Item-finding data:
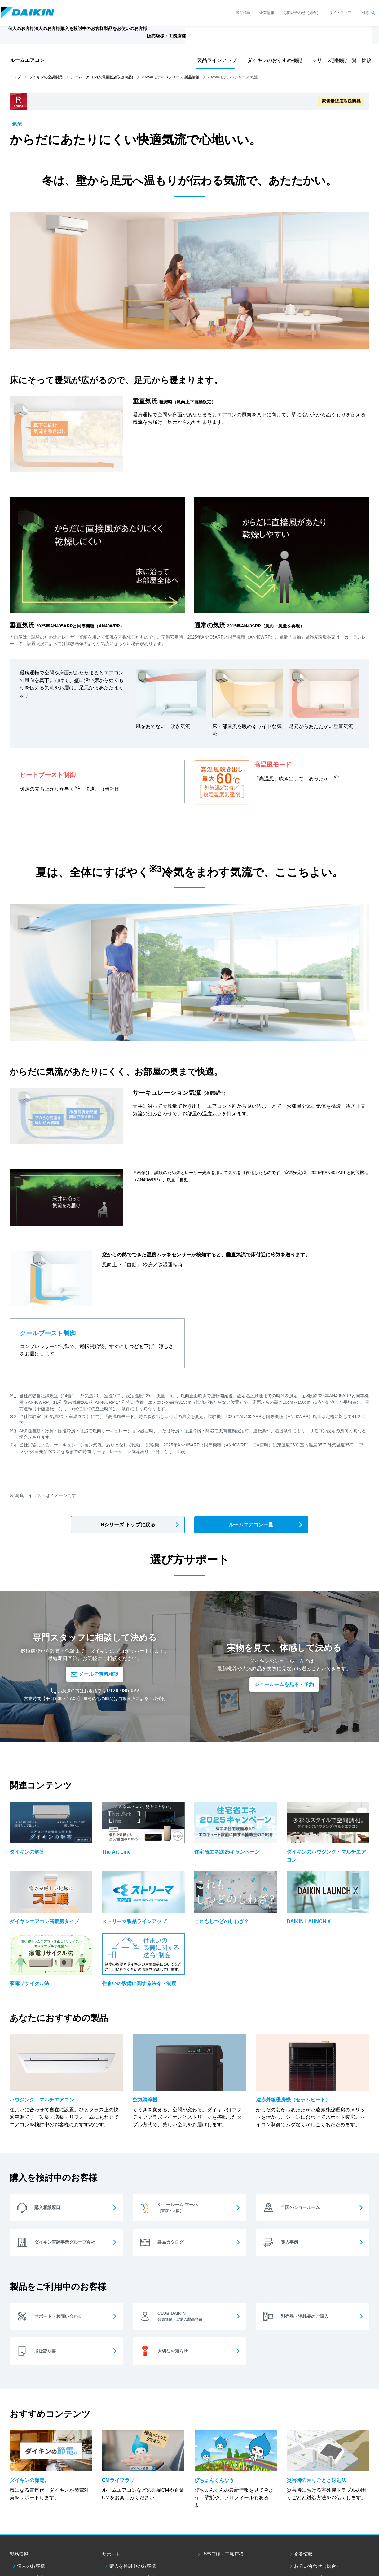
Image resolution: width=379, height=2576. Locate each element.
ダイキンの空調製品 (46, 77)
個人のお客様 (31, 2526)
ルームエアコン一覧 (251, 1524)
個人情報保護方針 (80, 2567)
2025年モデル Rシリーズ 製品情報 (170, 77)
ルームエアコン (27, 60)
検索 (365, 13)
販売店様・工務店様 (214, 39)
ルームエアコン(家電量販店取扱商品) (102, 77)
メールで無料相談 (94, 1646)
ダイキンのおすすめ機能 (272, 60)
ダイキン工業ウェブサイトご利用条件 (30, 2567)
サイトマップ (340, 13)
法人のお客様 (31, 2538)
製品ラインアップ (215, 60)
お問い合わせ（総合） (301, 13)
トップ (15, 77)
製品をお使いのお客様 (132, 2538)
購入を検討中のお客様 (132, 2526)
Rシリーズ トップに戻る (128, 1524)
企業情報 (266, 13)
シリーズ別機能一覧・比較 (339, 60)
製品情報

* [OBJECTIVE]: Give the data above as a Markdown table with the columns "Row" and "Data line", one row per non-blank line, leaving out the pictures.

* [COMPLETE RESPONSE]:
| Row | Data line |
|---|---|
| 1 | Image resolution: width=379, height=2576. Locate each element. |
| 2 | ダイキンの空調製品 (46, 77) |
| 3 | 個人のお客様 (31, 2526) |
| 4 | ルームエアコン一覧 (251, 1524) |
| 5 | 個人情報保護方針 (80, 2567) |
| 6 | 2025年モデル Rシリーズ 製品情報 (170, 77) |
| 7 | ルームエアコン (27, 60) |
| 8 | 検索 (365, 13) |
| 9 | 販売店様・工務店様 (214, 39) |
| 10 | ルームエアコン(家電量販店取扱商品) (102, 77) |
| 11 | メールで無料相談 (94, 1646) |
| 12 | ダイキンのおすすめ機能 (272, 60) |
| 13 | ダイキン工業ウェブサイトご利用条件 (30, 2567) |
| 14 | サイトマップ (340, 13) |
| 15 | 法人のお客様 (31, 2538) |
| 16 | 製品ラインアップ (215, 60) |
| 17 | お問い合わせ（総合） (301, 13) |
| 18 | トップ (15, 77) |
| 19 | 製品をお使いのお客様 (132, 2538) |
| 20 | 購入を検討中のお客様 (132, 2526) |
| 21 | Rシリーズ トップに戻る (128, 1524) |
| 22 | 企業情報 (266, 13) |
| 23 | シリーズ別機能一覧・比較 (339, 60) |
| 24 | 製品情報 |